Once you have read the data below, set it all down again exactly.

[Excerpts from a dataset]
* * *
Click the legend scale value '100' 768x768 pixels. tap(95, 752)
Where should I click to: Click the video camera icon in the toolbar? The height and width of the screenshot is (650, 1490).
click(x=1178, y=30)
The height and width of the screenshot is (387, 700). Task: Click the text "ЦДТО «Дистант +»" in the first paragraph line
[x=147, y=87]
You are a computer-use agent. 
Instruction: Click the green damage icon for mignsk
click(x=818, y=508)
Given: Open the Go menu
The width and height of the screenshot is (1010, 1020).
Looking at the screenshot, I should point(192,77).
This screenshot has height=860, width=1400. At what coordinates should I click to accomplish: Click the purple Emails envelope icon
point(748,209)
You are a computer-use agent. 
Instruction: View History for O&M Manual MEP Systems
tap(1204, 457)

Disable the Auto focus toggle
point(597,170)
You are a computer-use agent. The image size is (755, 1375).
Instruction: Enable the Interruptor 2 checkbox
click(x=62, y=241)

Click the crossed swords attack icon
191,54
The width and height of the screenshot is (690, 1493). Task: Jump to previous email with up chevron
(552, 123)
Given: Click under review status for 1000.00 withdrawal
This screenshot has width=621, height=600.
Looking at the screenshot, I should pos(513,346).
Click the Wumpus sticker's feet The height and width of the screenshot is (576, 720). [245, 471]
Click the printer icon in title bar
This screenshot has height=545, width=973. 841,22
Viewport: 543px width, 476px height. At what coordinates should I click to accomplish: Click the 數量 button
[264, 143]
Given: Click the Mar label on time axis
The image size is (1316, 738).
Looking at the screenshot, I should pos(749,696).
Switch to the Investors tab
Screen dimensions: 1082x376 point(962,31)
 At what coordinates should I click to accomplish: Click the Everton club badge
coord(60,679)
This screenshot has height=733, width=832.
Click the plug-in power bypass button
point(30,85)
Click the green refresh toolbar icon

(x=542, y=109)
* * *
* Output below
Click the legend scale value '100' 768x768 pixels. tap(95, 752)
Where should I click to: Click the video camera icon in the toolbar? The height and width of the screenshot is (650, 1490).
click(x=1178, y=30)
The height and width of the screenshot is (387, 700). Task: Click the text "ЦДТО «Дистант +»" in the first paragraph line
[x=147, y=87]
You are a computer-use agent. 
Instruction: Click the green damage icon for mignsk
click(x=818, y=508)
Given: Open the Go menu
The width and height of the screenshot is (1010, 1020).
Looking at the screenshot, I should point(192,77).
This screenshot has height=860, width=1400. At what coordinates should I click to accomplish: Click the purple Emails envelope icon
point(748,209)
You are a computer-use agent. 
Instruction: View History for O&M Manual MEP Systems
tap(1204, 457)

Disable the Auto focus toggle
point(597,170)
You are a computer-use agent. The image size is (755, 1375).
Instruction: Enable the Interruptor 2 checkbox
click(x=62, y=241)

Click the crossed swords attack icon
191,54
The width and height of the screenshot is (690, 1493). Task: Jump to previous email with up chevron
(552, 123)
Given: Click under review status for 1000.00 withdrawal
This screenshot has width=621, height=600.
Looking at the screenshot, I should pos(513,346).
Click the Wumpus sticker's feet The height and width of the screenshot is (576, 720). [245, 471]
Click the printer icon in title bar
This screenshot has height=545, width=973. 841,22
Viewport: 543px width, 476px height. At what coordinates should I click to accomplish: Click the 數量 button
[264, 143]
Given: Click the Mar label on time axis
The image size is (1316, 738).
Looking at the screenshot, I should pos(749,696).
Switch to the Investors tab
Screen dimensions: 1082x376 point(962,31)
 At what coordinates should I click to accomplish: Click the Everton club badge
coord(60,679)
This screenshot has height=733, width=832.
Click the plug-in power bypass button
point(30,85)
Click the green refresh toolbar icon

(x=542, y=109)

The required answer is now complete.